# Material to process
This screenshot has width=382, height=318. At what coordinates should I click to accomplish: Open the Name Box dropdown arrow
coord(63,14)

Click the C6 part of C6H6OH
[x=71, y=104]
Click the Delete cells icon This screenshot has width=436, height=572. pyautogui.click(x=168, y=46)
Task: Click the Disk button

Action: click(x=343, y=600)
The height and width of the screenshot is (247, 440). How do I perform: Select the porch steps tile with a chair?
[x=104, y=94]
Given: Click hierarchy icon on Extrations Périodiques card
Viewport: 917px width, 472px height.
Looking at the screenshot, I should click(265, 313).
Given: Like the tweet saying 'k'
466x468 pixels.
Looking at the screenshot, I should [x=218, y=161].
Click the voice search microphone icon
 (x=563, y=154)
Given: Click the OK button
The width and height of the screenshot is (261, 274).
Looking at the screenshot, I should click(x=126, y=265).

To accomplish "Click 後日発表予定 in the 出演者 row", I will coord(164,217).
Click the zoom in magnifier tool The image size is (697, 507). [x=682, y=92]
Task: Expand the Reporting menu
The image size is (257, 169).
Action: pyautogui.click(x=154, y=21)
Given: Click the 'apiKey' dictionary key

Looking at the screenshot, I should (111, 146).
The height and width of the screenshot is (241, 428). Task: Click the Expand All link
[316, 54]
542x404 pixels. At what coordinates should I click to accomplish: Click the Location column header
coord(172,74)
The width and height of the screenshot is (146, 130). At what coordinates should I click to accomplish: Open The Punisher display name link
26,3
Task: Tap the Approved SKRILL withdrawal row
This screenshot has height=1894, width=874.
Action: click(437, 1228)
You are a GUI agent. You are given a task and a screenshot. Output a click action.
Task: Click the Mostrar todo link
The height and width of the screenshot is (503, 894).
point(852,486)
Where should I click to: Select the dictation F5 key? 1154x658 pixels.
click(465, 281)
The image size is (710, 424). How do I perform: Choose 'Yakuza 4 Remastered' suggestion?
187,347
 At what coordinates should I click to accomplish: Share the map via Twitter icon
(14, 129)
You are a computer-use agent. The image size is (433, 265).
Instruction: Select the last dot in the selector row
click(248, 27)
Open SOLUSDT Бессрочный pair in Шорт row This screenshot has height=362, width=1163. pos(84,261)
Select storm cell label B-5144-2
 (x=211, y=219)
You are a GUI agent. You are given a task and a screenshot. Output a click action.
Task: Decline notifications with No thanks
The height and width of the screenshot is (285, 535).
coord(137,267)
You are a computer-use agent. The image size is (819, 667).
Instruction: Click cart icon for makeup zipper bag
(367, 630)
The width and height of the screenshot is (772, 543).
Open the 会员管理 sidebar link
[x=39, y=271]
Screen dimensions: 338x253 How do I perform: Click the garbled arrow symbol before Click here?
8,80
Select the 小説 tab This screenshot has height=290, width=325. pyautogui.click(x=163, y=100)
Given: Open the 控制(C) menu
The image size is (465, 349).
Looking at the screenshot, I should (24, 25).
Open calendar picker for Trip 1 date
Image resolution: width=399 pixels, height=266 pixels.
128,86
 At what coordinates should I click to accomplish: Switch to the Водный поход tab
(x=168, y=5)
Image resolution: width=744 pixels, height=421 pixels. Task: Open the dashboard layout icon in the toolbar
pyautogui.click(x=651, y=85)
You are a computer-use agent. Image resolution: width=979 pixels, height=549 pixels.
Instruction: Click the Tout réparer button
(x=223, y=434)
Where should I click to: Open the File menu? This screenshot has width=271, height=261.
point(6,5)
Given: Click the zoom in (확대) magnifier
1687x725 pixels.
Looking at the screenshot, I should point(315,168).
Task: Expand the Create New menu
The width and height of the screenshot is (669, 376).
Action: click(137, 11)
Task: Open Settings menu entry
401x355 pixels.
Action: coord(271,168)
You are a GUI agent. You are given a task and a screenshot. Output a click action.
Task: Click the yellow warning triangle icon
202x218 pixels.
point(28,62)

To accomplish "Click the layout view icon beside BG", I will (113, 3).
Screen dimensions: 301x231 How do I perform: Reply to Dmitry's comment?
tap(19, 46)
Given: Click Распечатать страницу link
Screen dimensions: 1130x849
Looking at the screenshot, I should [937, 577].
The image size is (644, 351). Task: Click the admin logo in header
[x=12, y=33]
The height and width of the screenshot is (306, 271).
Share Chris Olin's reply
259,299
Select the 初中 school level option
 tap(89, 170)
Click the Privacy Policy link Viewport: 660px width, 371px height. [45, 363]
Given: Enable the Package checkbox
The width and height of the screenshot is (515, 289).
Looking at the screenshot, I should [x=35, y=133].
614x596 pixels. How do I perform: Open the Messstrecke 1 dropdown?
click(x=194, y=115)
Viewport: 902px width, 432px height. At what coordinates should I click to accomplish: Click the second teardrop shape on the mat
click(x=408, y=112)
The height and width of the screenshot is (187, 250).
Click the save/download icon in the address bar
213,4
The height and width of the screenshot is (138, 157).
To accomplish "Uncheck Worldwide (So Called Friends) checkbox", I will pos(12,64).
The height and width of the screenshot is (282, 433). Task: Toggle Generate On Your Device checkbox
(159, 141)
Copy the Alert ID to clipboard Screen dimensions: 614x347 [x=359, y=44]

# To do
Within the entries above, how many lines include the word "will"? Respond with the number only.

# Answer below
3